Colocó el informe sobre la mesa.
—Resultado:
Capacidad cognitiva completamente conservada.
—Memoria intacta.
—Juicio intacto.
—Capacidad legal plena.
Bruno empezó a sudar.
Rebeca apretó con fuerza su copa.
El abogado dio un paso adelante.
—Además…
Sacó otra carpeta.
—Durante las últimas ocho semanas realizamos una auditoría interna.
Miró directamente a Bruno.
—Encontramos treinta y ocho contratos firmados sin autorización del señor Sebastián.
Bruno abrió mucho los ojos.
—Eso…
—También encontramos transferencias por más de cuarenta millones de pesos hacia empresas vinculadas a miembros de esta familia.
Las copas dejaron de sonar.
Nadie se atrevía a moverse.
Sebastián giró lentamente la silla de ruedas.
Se detuvo frente a Valentina.
La niña seguía sujetando el plato de pastel.
Le sonrió.
—¿Sabes qué fue lo primero que me preguntaste?
Ella asintió.
—Que por qué estaba solo.
—Exactamente.
Le acarició la cabeza.
—Resulta que la única persona que vino a mi fiesta porque quería acompañarme… fue una niña de nueve años.
Después miró a Marisol.
—¿Cuánto tiempo lleva trabajando aquí?
—Doce años, señor.
—¿Y alguna vez robó algo?
—Jamás.
Sebastián asintió.
—A diferencia de otros miembros de mi familia.

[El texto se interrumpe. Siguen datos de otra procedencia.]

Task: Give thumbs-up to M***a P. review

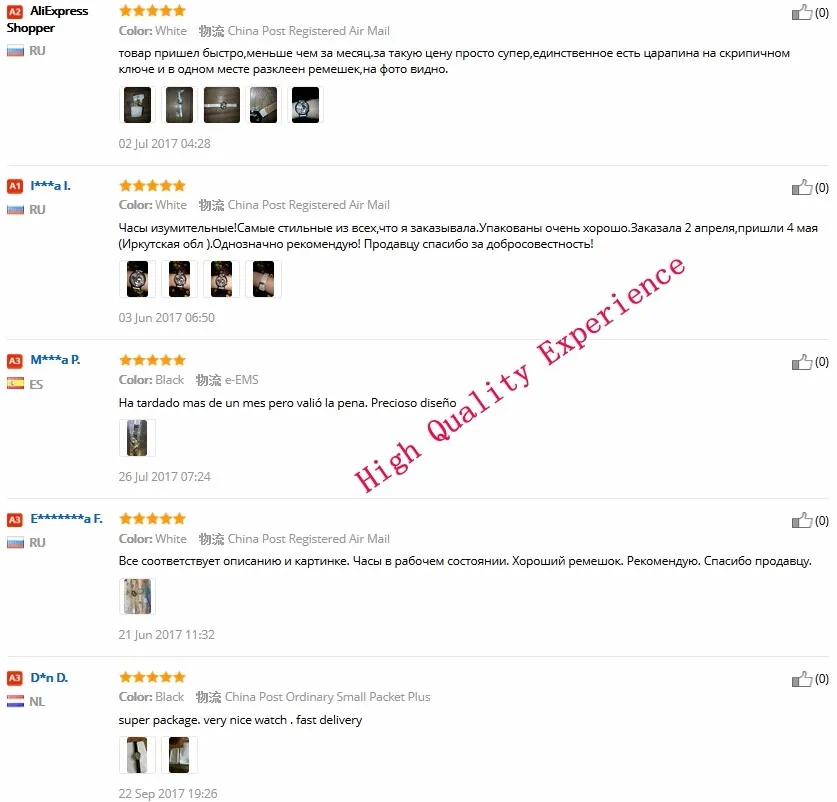Action: point(801,362)
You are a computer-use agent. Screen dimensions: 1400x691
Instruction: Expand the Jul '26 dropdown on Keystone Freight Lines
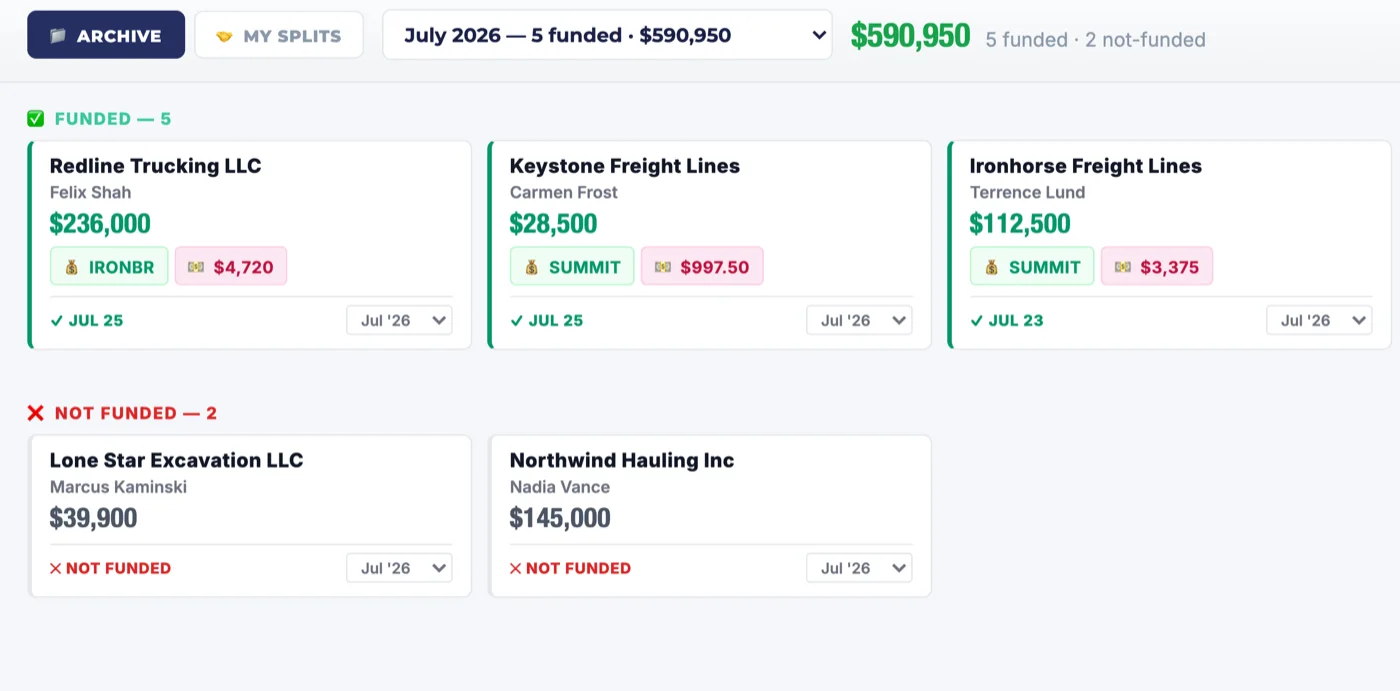click(x=859, y=321)
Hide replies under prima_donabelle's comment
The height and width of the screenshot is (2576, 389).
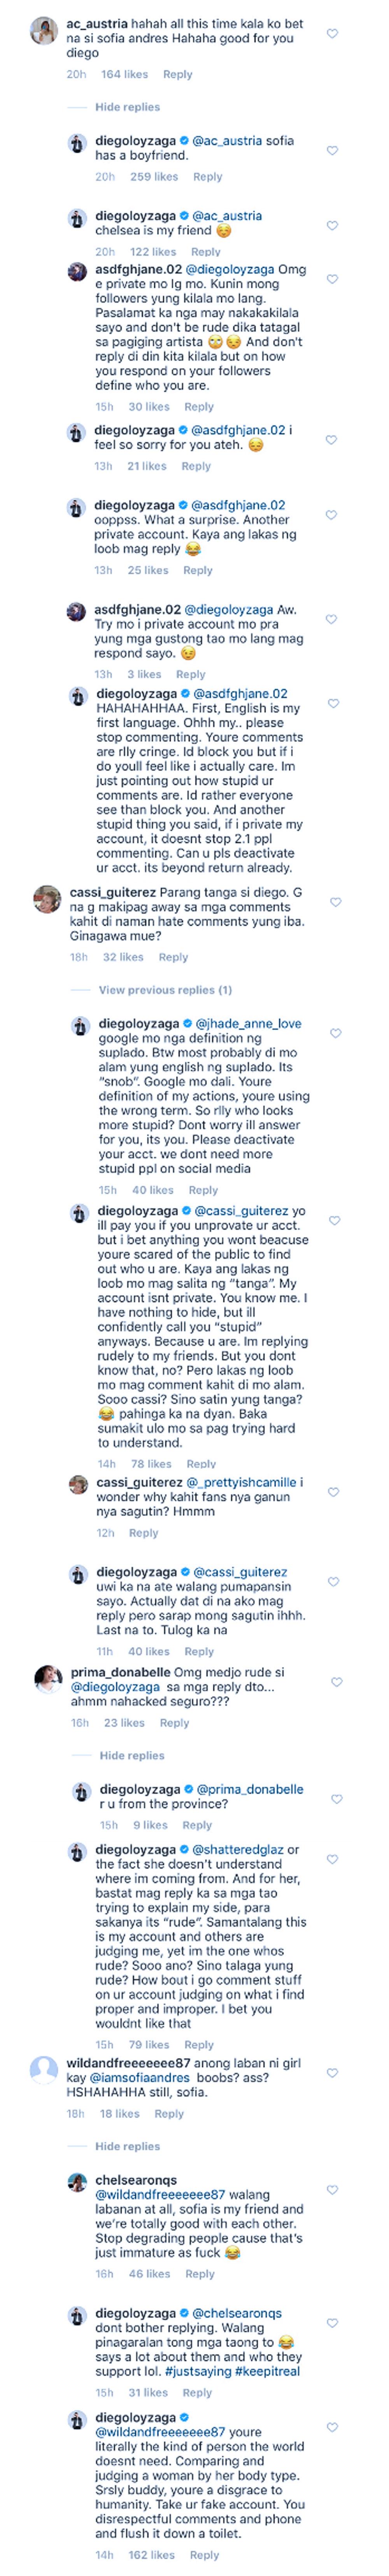[x=131, y=1755]
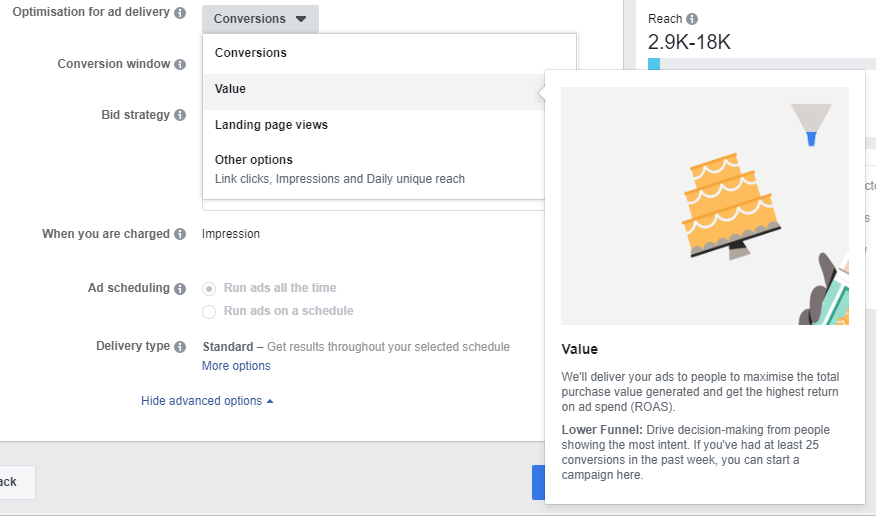This screenshot has width=876, height=516.
Task: Choose Landing page views option
Action: coord(271,125)
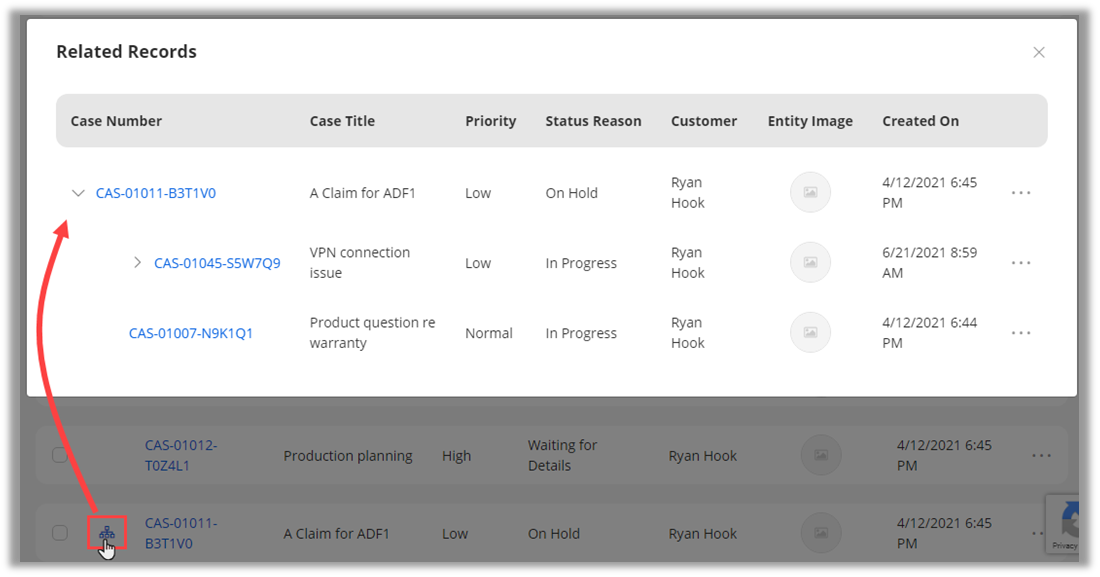Click the Priority column header
Viewport: 1100px width, 577px height.
coord(490,121)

El salón quedó completamente inmóvil.
Entonces tomó una decisión que nadie esperaba.
—Licenciado…
El abogado levantó la vista.
—A partir de este momento, Bruno queda suspendido de toda función dentro de Grupo Montiel.
Miró a su hermana.
—Y Rebeca dejará de administrar cualquiera de mis asuntos personales.
Los rostros de ambos se descompusieron.

Pero lo que realmente hizo temblar a Bruno fue la última frase de Sebastián.
—Ahora llamen a Auditoría Forense.
Porque si esos documentos eran auténticos…
…alguien dentro de mi propia familia llevaba meses preparándose no solo para declararme incapaz, sino también para quedarse con una fortuna que ya había empezado a desaparecer mucho antes de este cumpleaños.